Isso gerou uma massa preterida dos direitos, sem acesso à educação, à saúde e ao trabalho. A demanda num país cuja carência de indústrias e tecnologias próprias atrofia o seu desenvolvimento. Conforme dados apurados pelo Ipea, a maior parte dos trabalhadores se encaixa no perfil de vagas direcionadas a quem possui apenas o fundamental e o médio. Isso significa que muitos indivíduos, apesar de formados, serão cooptados pela precarização de um mercado que foi aos poucos sendo desmantelado por uma série de reformas que tolheram direitos dos seus postulantes.

As universidades têm papel preponderante na formação de profissionais, os quais, muitas vezes, se evadem a outros países para atuarem nas áreas para as quais estes se prepararam durante a instrução acadêmica.

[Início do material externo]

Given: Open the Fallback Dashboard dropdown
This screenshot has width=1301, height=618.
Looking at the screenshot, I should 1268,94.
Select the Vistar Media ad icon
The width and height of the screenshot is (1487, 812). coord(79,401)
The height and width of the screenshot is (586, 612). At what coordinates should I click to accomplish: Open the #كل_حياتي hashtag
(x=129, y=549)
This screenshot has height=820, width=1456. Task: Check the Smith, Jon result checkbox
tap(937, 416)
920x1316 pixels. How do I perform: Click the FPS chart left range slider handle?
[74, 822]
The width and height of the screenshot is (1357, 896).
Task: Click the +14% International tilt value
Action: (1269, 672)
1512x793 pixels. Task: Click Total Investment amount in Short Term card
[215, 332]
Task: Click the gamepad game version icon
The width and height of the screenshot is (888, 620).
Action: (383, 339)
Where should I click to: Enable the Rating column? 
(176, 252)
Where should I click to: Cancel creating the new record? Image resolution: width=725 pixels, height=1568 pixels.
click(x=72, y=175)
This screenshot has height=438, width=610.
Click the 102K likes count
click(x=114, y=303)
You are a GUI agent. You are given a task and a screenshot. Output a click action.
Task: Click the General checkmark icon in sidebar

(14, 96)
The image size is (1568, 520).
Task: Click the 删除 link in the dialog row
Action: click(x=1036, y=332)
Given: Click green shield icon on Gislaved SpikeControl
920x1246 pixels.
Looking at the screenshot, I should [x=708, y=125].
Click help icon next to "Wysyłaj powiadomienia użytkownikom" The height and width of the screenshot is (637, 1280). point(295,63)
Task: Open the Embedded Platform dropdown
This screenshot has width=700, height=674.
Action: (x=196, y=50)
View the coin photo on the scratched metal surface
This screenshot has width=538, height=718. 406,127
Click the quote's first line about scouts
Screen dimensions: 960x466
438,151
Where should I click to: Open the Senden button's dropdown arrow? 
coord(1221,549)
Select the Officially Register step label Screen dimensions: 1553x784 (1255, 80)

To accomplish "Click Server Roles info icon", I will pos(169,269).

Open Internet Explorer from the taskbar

O número de estudantes que quer estudar fora é grande. Lá, há mais chance de serem ouvidos e de cumprirem jornadas menos exaustivas no ambiente laboral.

Adquirir conhecimento, aqui, muitas vezes, é um privilégio.

Tudo ocorre por meio da educação. Entretanto, o cidadão – para que possa ter acesso a esse direito – tem de ter condições dignas de locomoção, trabalho, moradia e alimentação. Crer em modernização é o mesmo que dar créditos a uma falácia. Tivemos, há alguns anos, a Proposta de Emenda à Constituição (PEC) do governo Temer que congelou as arrecadações da saúde, educação e previdência por vinte anos, que não seja inflacionário.

Uma reforma é necessária. Contudo, a mudança no âmbito estratégico das universidades não pagas também é importante. Que, juntos, trabalhemos em prol de um projeto de nação. Isso conta com esforços coletivos e individuais de todos os brasileiros. As instituições de ensino superior veem um desafio diante de si para as próximas gerações. Oferecer experiência e qualidade é a chave para que mais pessoas se interessem por este que é um dos mais importantes meios de ascensão social existentes no país. Educação hoje e sempre!